Perplexingly, according to one report, National Fuel’s Communications Manager Karen Merkel said “that the company did not reach out into the community to tell people what was going on because the company cannot discourage anyone from making an emergency gas call.”

Merkel noted further, “You never know if the smell being reported is related to work we are doing or another gas leak,” she said. “This wouldn’t be determined until we investigate it.”

That smell…

Some background on gas leaks & odorant additives

Ethyl mercaptan molecule

An odorant, such as ethyl mercaptan, is often added to natural gas in order to serve as an “early warning system” in the event of a leak from the system. Odorants like mercaptan are especially effective because the humans can smell very low concentrations of it in the air. According to the National Cen ter for Biotechnology Information, “The level of distinct odor awareness (LOA) for ethyl mercaptan odorant is 1.4 x10^-4 ppm,” or 0.00014 parts per million. That translates to 0.000000014 percent by volume.

Not all natural gas is odorized, however. According to Chevron Phillips, “mercaptans are required (by state and federal regulations) to be added to the gas stream near points of consumption as well as in pipelines that are near areas with certain population density requirements, per Department of Transportation regulations… Not all gas is odorized, though; large industrial users served by transmission lines away from everyday consumers might not be required to use odorized gas.” Also, because odorants tend to degrade or oxidize when gas is travelling a long distance through transmission lines, they are not always added to larger pipeline systems.

The explosion and flammability concentration limit for natural gas refers to the percentage range at which a gas will explode. At very low concentrations, the gas will not ignite. If the concentration is too high, not enough oxygen is present, and the gas is also stable. This is why gas in non-leaky pipelines does not explode, but when it mixes with air, and a spark is present, the result can be disastrous. Methane, the primary component of natural gas, has a lower explosive level (LEL) of 4.4% and an upper explosive limit (UEL) (above which it will not ignite) of 16.4%. Nonetheless, levels above 1% are still worrisome, and may still be good cause for evacuation.

Therefore, the margin of safety between when natural gas is detectable with an odorant present, and when it may explode, is very broad. This may help to explain why the smell of gas was detected over such a broad distance, but no explosion (very fortunately) took place.

Local memories of gas explosion in East Aurora

Many East Aurora residents have had first-hand experience with the dangers posed by gas lines in their community. Less than 25 years ago, in September 1994, a high-pressure pipeline owned by National Fuel ruptured in an uninhabited area between East Aurora and South Wales along Olean Rd. The blast left a 10-foot-deep, 20-foot-wide crater, and tree limbs and vegetation were burned as far as 50 feet away.

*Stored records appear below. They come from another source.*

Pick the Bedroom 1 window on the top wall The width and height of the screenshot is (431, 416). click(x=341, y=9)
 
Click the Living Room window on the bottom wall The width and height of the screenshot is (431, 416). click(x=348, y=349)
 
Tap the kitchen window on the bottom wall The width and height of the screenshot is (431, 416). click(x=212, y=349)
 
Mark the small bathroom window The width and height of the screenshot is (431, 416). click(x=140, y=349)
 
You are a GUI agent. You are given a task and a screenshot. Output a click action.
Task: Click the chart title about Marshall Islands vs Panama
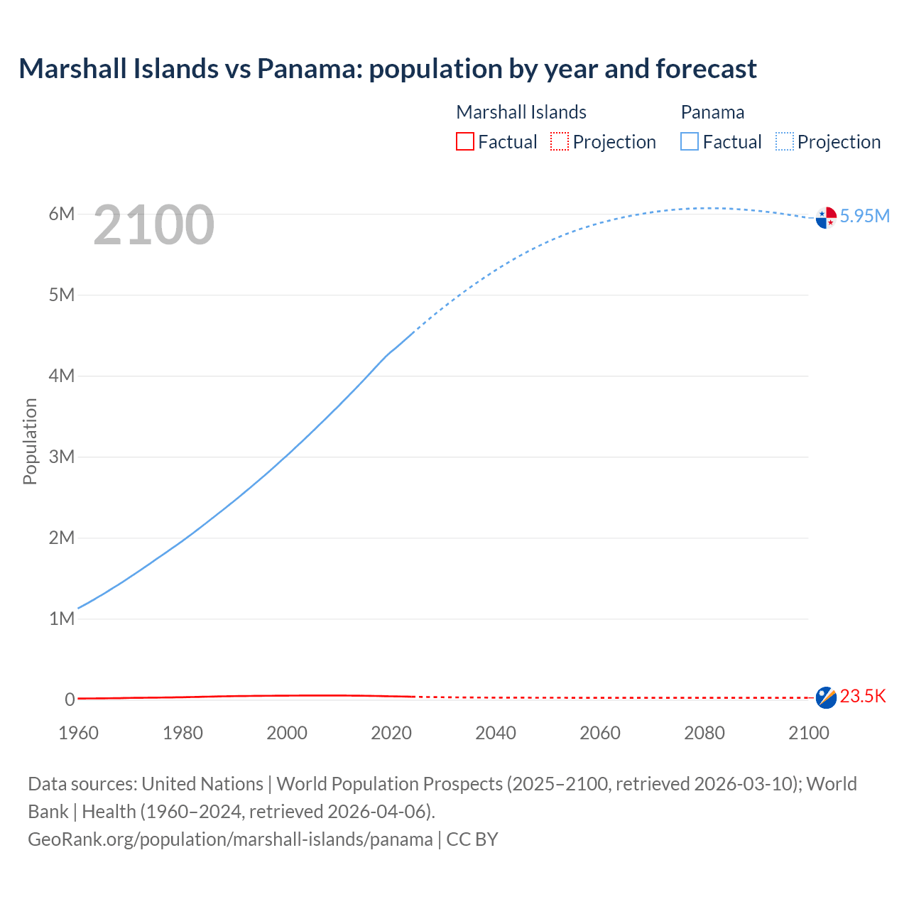tap(388, 69)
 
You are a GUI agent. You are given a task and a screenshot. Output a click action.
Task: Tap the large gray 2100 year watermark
tap(153, 225)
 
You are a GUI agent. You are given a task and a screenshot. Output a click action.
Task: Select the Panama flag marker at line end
tap(826, 217)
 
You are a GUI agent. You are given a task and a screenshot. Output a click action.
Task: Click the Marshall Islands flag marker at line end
tap(826, 697)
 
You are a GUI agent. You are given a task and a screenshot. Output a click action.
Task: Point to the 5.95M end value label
tap(864, 216)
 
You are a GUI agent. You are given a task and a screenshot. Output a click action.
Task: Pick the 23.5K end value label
tap(863, 696)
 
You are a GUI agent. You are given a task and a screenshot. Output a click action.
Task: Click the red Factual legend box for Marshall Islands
tap(465, 142)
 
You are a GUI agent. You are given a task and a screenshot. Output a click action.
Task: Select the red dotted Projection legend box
tap(560, 142)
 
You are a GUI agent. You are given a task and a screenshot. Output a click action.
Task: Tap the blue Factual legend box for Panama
tap(690, 142)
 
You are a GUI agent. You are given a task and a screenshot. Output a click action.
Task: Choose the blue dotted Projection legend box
tap(785, 142)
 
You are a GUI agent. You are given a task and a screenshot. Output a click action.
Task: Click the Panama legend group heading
tap(712, 112)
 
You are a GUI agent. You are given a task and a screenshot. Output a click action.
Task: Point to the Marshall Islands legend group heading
tap(521, 112)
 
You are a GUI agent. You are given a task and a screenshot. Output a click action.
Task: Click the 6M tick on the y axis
tap(62, 214)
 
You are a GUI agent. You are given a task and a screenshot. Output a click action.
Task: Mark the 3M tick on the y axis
tap(62, 457)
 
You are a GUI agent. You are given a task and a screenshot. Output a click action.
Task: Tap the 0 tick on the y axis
tap(70, 700)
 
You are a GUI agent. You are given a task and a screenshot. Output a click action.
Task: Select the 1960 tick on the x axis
tap(79, 733)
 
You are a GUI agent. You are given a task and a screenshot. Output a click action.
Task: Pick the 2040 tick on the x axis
tap(496, 733)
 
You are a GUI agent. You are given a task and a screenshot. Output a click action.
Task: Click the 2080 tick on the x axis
tap(704, 733)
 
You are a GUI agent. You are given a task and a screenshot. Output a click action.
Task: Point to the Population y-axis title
tap(30, 441)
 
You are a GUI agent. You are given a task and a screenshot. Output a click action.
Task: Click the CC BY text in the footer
tap(472, 839)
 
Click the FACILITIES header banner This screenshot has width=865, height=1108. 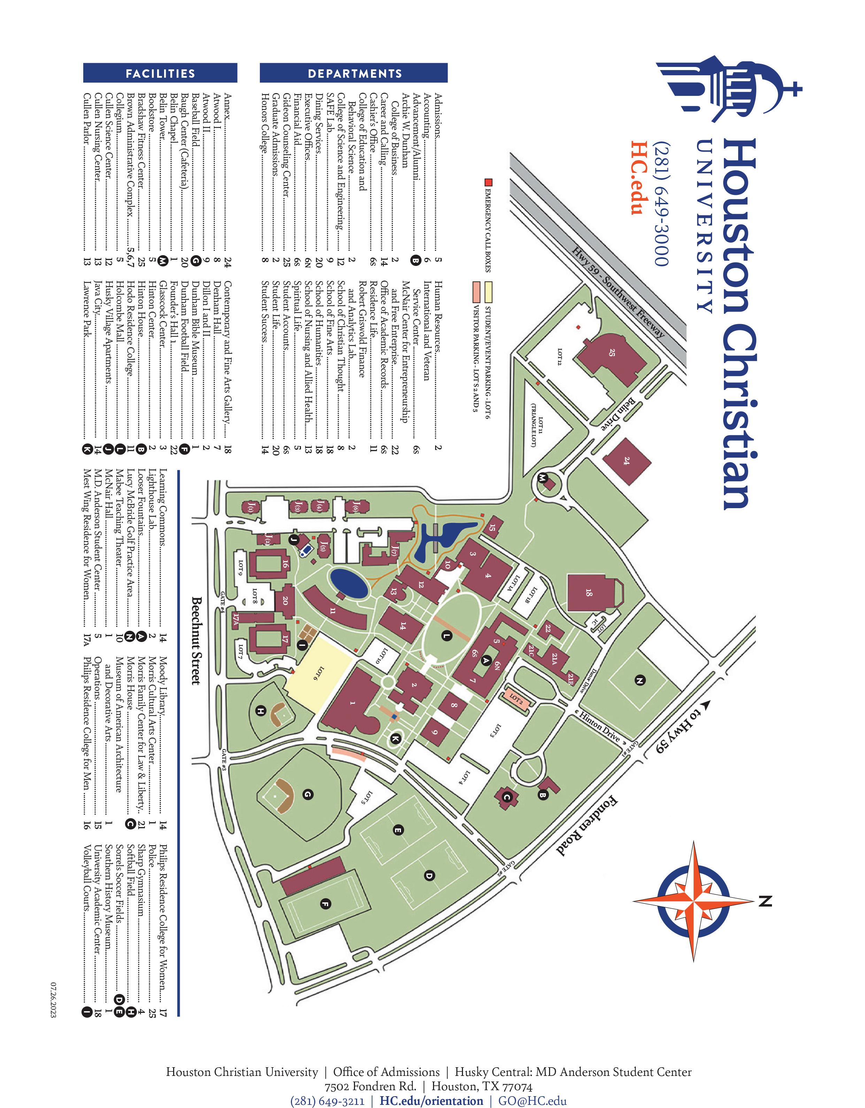pos(160,73)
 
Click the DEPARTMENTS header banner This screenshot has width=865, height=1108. pos(354,73)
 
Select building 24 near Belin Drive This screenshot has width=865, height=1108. pos(627,461)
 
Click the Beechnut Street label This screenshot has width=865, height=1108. pos(196,641)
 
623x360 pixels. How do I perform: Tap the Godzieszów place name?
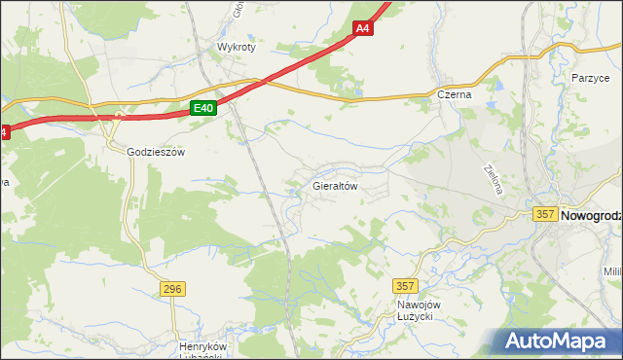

Porterville first-hand accounts and inquiries

FracTracker spoke extensively with one resident of East Aurora, Jennifer Marmion, about her experiences, and efforts to understand what had actually happened the day of this incident.

When personnel from the Jamison Fire Company — who are assumed to be first responders to emergencies of this sort — arrived at the Porterville Compressor Station, they were told by National Fuel that there was no hazard and that their services were not needed. Consequently, these crews left the site. The East Aurora Police Department was given a different explanation by National Fuel; there was a valve malfunction somewhere along Two Rod Road in Marilla. Still later, National Fuel indicated that the pipeline changeover occurred closer to the compressor station itself. The closest distance between anywhere on Two Rod Road and the compressor station, itself, is a mile and a half. And Ms. Marmion was given a still different story by a National Fuel engineer: that the odor, indeed, resulted during the replacement of a 100-foot-long section of aging pipeline at the Porterville (“Elma”) Compressor Station.

Key locations in incident report

Some reports indicated an alternate explanation: that the odor originated at the East Aurora Town Hall (J. Marmion, pers. comm., via Channel 7 News), or a leaky valve along a pipeline near Marilla (J. Marmion, pers. comm, via East Aurora Police Department dispatcher). A member of the East Aurora Fire Department surmised that the leak might have been closer to Olean Road, south of the village, where there was a history of other leaks. The day after the incident, National Fuel indicated that the odor originated from the compressor station, and was the result of a routine, scheduled “blowdown” by National Fuel — wherein gas lines at the compressor station are cleared as part of routine maintenance. However, when pressed for more details, they did not provide them.

In need of follow up

More than six weeks have passed since the incident, and there is still no definitive explanation available. Clearly, there was considerable confusion about what the correct, and safe, procedure needed to be, as well as how this information needed to flow to the public. Ultimately, a representative from National Fuel’s Government Affairs office agreed that he would alert the local towns and fire departments when maintenance activities would be occurring. It is surprising that this was not already standard practice.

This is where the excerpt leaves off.